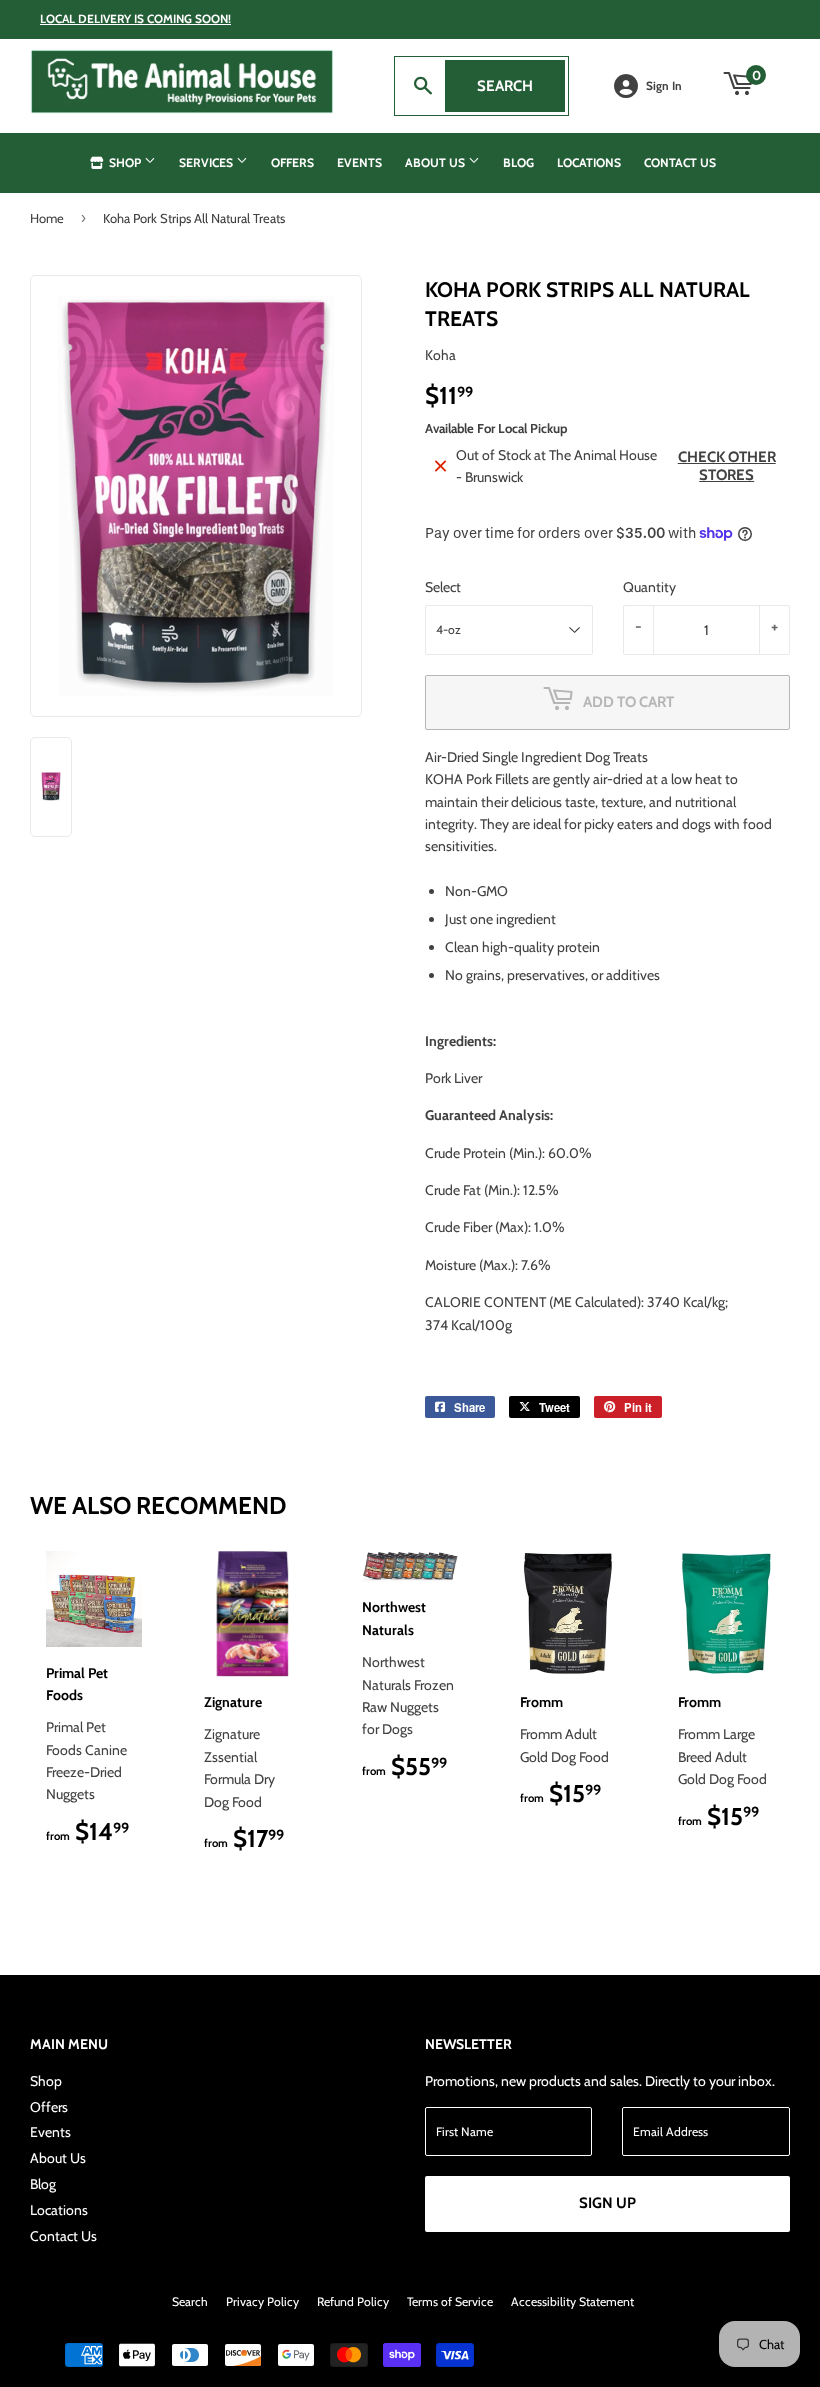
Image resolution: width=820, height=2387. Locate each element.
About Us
○ ○ ○ ○
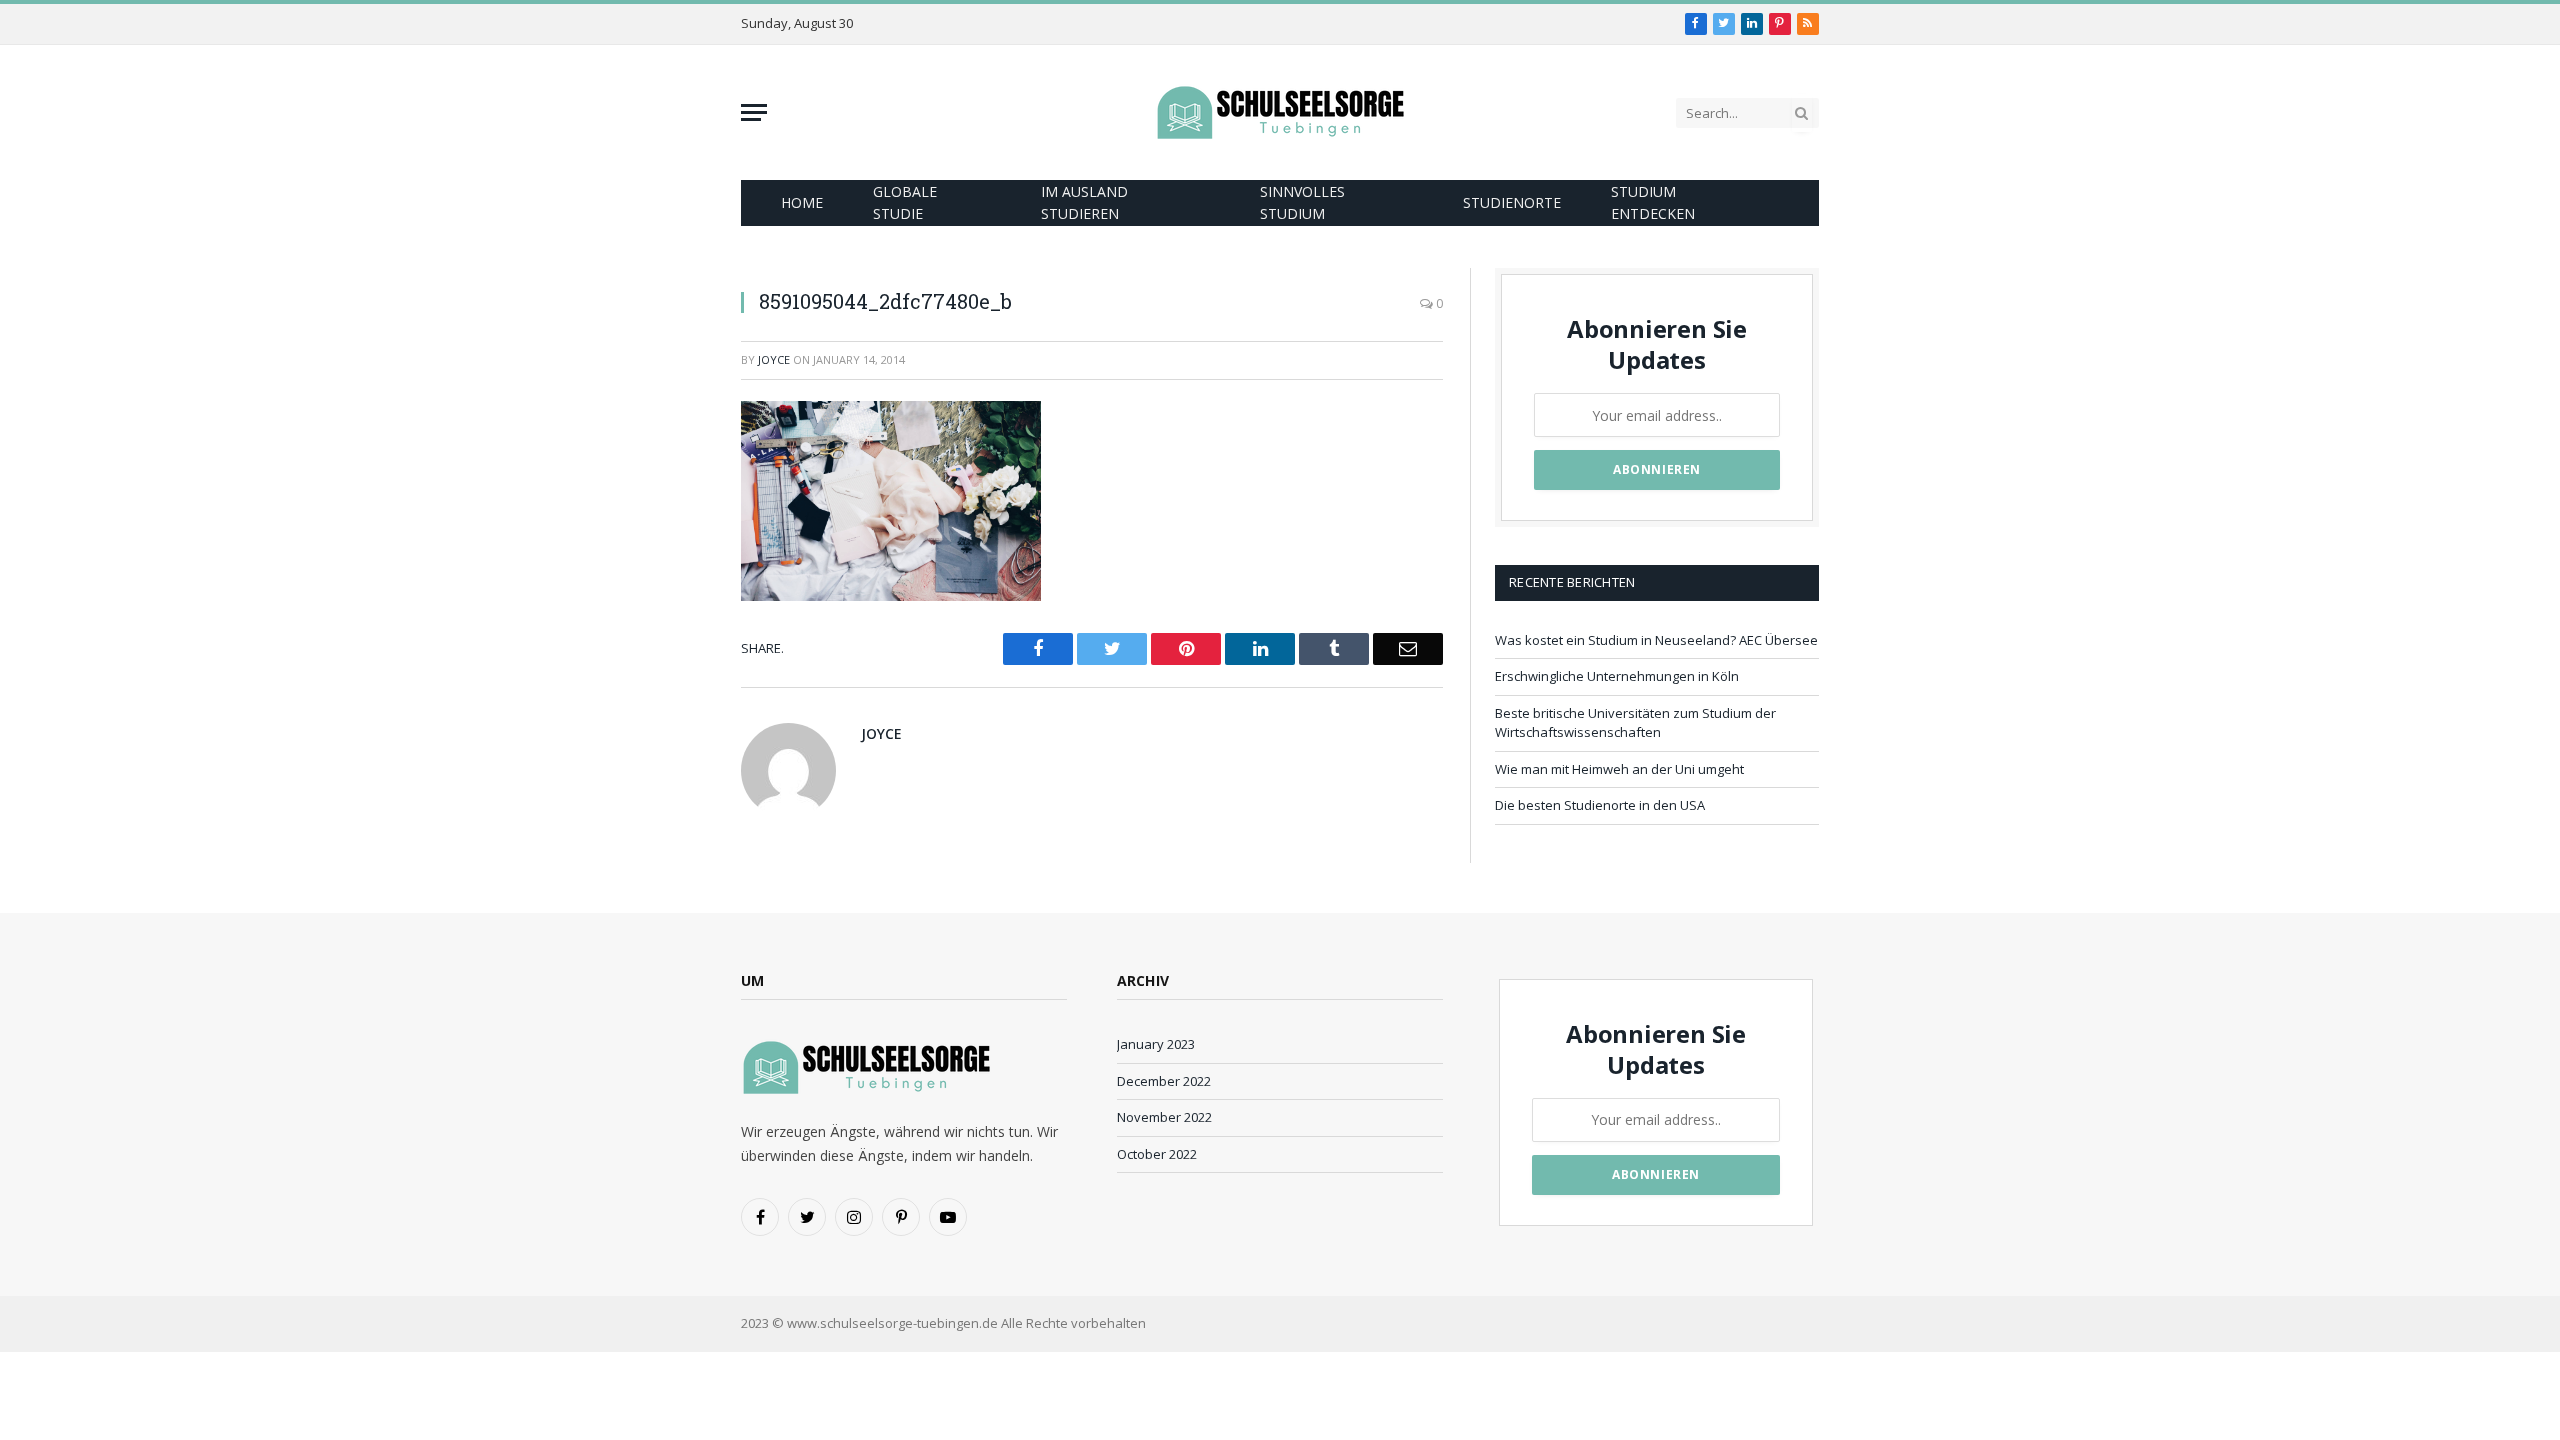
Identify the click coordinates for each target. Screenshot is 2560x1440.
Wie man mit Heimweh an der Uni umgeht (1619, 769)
○ ○ ○ ○
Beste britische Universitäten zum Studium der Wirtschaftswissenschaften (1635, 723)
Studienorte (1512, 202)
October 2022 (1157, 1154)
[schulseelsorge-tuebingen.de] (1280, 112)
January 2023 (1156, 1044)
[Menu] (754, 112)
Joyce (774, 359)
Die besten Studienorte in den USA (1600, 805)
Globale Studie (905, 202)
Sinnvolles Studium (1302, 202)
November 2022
○ ○ ○ ○
WHAT YOU HAVE TO DO
Whatever else the listing above holds, retype exactly only the lines from the one containing "Identify the click" to the one containing "Wie man mit", both ends kept.

ANSWER BOX
Identify the click coordinates for each target. Screenshot is 2560x1440.
Wie man mit Heimweh an der Uni umgeht (1619, 769)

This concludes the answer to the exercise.